When it comes to biomimetic design, one trend is for researchers to borrow ideas from bugs and animals to apply to locomotion. This has yielded some truly freaky free-roaming robots, based on everything from fleas to snakes to centaurs. But industrial automation company Festo is applying one animal's qualities to a robot that will stay right where I want it: Bolted to the floor of a factory.
For two years, Festo's Bionic Learning Network team has been studying the kangaroo, and specifically the way it jumps, in an effort to understand energy recovery. A kangaroo is able to hop across large swaths of the Australian outback at 15 miles per hour in an energy-efficient way, storing energy on the landing that it can re-release for the next jump. The thinking is that if an industrial robot could similarly store and release energy with each stroke, as it swings back and forth on a production line, a significant energy savings could be achieved.
This month the researchers have unveiled their BionicKangaroo as a proof-of-concept. Interestingly enough, it involves what amounts to large rubber bands that are loaded on each stroke by motors in the hips, and the powered tail itself serves as an additional limb by providing both tripod-like support and balance during jumps:
Unsurprisingly, YouTube commenters are divided. One explains the point of the project eloquently:It's an exercise in engineering; It's about learning how to design the overall structure, as nature has already found great solutions (see aircraft and birds).

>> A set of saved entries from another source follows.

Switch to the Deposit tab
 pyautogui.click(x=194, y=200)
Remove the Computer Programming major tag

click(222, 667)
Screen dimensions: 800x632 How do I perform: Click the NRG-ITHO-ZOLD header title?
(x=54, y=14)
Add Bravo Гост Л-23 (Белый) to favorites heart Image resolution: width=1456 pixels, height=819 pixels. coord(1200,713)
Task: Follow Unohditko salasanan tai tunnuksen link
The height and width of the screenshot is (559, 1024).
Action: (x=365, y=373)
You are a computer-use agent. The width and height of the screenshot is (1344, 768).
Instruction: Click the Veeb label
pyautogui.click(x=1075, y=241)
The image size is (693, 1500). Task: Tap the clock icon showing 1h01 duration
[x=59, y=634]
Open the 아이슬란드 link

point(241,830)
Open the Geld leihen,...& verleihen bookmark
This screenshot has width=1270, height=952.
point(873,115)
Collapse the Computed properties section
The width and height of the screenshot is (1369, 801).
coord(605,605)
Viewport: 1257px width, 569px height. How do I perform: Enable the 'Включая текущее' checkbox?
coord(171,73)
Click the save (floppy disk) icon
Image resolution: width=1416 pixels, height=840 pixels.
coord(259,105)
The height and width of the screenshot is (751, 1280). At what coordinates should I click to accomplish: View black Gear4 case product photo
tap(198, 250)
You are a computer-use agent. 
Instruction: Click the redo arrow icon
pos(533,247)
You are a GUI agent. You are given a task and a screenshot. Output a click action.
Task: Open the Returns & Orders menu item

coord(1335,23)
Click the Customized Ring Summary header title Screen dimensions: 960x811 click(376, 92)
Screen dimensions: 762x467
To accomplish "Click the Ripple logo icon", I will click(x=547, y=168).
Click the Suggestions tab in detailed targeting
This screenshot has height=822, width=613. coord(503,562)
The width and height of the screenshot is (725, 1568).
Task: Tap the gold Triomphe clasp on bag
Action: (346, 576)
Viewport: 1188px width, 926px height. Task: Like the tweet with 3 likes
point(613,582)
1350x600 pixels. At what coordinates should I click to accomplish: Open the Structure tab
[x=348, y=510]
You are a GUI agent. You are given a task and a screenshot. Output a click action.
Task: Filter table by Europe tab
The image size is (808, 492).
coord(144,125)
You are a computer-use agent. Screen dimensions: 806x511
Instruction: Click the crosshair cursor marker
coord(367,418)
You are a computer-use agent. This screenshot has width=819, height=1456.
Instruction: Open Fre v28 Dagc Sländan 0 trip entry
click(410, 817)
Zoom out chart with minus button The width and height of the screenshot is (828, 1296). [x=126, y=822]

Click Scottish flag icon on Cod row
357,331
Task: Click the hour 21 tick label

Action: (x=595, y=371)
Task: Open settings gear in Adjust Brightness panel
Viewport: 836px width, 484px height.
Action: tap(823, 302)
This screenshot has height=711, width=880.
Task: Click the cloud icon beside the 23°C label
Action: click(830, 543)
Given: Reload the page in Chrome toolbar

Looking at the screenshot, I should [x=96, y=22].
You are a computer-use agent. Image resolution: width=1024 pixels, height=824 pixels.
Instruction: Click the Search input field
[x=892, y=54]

For example how it handles the powers exerted on the various parts during jumping/landing. Consequently you test, fail and discover the electronics needed to recreate it, forming the materials used for the exoskeleton, finally writing the software to handle it all. It requires an understanding of many fields and can lead to new solutions, parts and software in other fields.
This comment was answered by a darker view, which we will leave unedited for posterity:
thats true but you can still hang a granade around the kangeroos neck and then launch a vicious attack imagine a hundrets of thousands kangaroos coming to your position you just have to teach the kangeroo how to pull the granade and who says there is no bionic elefant in the pipeline
My robophobia aside, I swear I didn't write that last comment.